Exercise objective => Scan the records below. Copy every line in which the word "Pinterest" appears.

Dataset =>

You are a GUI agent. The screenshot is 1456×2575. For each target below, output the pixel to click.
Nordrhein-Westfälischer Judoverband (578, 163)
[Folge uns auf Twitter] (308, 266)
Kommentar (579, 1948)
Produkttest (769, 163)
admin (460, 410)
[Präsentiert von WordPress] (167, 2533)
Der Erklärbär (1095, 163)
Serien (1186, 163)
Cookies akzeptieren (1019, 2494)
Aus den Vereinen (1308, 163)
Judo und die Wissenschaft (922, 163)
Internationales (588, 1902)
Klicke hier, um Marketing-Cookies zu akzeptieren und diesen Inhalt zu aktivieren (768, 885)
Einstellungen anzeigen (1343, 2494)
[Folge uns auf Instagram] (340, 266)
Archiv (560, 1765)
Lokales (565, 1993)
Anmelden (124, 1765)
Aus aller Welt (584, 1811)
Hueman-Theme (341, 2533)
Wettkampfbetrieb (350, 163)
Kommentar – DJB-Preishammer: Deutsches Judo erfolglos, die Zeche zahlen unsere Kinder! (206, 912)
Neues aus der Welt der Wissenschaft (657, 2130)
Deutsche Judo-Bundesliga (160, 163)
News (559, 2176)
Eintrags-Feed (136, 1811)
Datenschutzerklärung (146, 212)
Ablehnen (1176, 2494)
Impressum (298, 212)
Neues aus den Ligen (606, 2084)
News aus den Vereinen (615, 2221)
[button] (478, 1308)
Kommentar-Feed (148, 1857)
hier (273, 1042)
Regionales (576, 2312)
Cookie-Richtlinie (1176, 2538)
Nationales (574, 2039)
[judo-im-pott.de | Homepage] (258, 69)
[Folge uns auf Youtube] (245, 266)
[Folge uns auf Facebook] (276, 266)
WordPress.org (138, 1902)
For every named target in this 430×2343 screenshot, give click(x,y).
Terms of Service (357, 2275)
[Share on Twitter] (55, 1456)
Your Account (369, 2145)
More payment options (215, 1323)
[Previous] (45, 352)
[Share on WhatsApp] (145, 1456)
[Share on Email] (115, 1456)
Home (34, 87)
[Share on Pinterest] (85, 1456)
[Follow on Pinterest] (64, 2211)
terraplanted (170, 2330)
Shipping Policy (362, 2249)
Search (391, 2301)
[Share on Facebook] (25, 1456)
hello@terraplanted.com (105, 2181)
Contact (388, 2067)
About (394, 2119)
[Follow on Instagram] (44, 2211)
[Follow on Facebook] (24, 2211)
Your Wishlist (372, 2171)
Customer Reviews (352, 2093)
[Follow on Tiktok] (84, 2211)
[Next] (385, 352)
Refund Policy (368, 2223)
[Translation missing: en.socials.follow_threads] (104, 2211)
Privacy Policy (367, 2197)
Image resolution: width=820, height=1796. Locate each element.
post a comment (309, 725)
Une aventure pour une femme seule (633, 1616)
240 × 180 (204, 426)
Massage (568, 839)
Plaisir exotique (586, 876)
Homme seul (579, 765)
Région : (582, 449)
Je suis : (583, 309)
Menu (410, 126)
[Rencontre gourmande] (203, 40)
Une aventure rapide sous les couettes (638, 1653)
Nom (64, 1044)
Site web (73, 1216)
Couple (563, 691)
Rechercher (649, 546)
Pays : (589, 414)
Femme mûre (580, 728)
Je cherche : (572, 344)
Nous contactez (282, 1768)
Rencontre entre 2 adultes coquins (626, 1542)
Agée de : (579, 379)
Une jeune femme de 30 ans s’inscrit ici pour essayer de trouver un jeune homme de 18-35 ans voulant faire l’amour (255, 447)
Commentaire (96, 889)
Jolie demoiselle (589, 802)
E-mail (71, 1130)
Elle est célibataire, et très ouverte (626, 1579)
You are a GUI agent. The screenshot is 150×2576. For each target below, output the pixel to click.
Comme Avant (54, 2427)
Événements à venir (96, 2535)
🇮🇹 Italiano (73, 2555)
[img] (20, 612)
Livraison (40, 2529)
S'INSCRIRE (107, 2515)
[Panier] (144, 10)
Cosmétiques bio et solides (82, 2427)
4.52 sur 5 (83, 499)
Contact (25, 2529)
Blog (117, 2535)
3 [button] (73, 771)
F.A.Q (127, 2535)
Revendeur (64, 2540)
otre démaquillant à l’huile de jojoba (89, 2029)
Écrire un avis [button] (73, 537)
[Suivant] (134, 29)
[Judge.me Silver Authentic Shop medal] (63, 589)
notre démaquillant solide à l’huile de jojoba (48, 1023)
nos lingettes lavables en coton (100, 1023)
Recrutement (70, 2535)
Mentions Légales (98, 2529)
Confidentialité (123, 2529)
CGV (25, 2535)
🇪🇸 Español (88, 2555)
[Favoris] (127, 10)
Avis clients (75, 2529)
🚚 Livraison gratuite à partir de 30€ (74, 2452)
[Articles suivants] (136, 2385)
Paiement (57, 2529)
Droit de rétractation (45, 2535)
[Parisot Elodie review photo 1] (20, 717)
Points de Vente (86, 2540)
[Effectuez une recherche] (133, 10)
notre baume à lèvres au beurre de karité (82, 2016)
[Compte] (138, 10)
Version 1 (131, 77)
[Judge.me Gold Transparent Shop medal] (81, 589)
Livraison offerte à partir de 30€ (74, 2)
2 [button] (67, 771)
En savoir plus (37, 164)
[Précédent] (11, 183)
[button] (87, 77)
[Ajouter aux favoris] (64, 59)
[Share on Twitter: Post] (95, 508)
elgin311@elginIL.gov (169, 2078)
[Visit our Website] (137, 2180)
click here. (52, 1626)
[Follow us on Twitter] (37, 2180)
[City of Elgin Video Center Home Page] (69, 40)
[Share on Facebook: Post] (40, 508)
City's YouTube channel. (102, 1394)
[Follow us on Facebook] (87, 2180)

Written response =>
[Share on Pinterest] (85, 1456)
[Follow on Pinterest] (64, 2211)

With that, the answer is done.